SOURCE DOCUMENT |
▼▼▼

Missing Observations #176

mccabete · 2025-01-16T20:34:33Z

@zebbecker and @eorland noticed that some of the fires this year seemed to be growing only every 24 hours. Zeb made the below figure.

mccabete · 2025-01-16T20:36:05Z

I plotted the "new_pixels" extracted from the API itself. Looks like the observations from 8th pm and 9th pm were not included in the algorithm at all.

zebbecker · 2025-02-02T12:31:32Z

I checked it out, and the perimeters I get from the API are the same as those I get from both the combined_largefires and the allfires files read directly from s3. I had been thinking that maybe something was wrong with how we save off the largefires file from allfires during postprocessing, but this does not support that idea. It also doesn't support the idea that data is being mangled somewhere in the API upload pipeline.

zebbecker · 2025-02-02T12:50:47Z

Confirmed that observations for 1/8 PM and 1/9 PM are missing from the allpixels file on s3 as well.

▲▲▲

Target position records |
▼▼▼

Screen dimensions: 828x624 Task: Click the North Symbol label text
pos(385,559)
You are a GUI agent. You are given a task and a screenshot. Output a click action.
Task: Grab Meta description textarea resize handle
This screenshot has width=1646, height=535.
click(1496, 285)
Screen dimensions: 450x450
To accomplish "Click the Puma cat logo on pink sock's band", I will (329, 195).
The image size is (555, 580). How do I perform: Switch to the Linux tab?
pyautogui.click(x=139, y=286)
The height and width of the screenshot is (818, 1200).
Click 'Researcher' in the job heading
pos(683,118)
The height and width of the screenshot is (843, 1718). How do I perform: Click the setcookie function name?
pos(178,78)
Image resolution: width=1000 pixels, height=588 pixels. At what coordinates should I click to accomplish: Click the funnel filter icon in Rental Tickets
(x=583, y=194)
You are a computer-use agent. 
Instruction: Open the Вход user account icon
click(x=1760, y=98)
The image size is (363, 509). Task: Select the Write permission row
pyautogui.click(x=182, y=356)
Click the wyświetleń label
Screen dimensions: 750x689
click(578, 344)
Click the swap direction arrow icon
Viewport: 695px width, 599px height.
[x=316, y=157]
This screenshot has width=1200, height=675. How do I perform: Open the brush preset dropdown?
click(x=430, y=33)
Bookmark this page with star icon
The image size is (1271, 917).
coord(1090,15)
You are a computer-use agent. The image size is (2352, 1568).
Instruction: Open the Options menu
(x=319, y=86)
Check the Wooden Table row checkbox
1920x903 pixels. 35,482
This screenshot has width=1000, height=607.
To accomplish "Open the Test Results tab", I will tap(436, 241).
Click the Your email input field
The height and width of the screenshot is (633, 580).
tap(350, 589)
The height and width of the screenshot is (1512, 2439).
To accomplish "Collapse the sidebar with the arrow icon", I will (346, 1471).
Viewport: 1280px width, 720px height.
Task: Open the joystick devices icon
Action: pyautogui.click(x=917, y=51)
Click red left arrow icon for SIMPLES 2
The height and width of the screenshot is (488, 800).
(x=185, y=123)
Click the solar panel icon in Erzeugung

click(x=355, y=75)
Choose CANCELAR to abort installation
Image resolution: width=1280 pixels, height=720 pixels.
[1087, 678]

▲▲▲

SET OF TASKS |
a) In the missing-observations thread, reproduce the stretch from "mccabete · 2025-01-16T20:36:05Z" through "s3 as well.".
b) According to the missing-observations thread, which observations were confirmed missing from the allpixels file on s3?

SOLUTIONS TO THE EXERCISE |
a)
mccabete · 2025-01-16T20:36:05Z

I plotted the "new_pixels" extracted from the API itself. Looks like the observations from 8th pm and 9th pm were not included in the algorithm at all.

zebbecker · 2025-02-02T12:31:32Z

I checked it out, and the perimeters I get from the API are the same as those I get from both the combined_largefires and the allfires files read directly from s3. I had been thinking that maybe something was wrong with how we save off the largefires file from allfires during postprocessing, but this does not support that idea. It also doesn't support the idea that data is being mangled somewhere in the API upload pipeline.

zebbecker · 2025-02-02T12:50:47Z

Confirmed that observations for 1/8 PM and 1/9 PM are missing from the allpixels file on s3 as well.

b) The observations for 1/8 PM and 1/9 PM.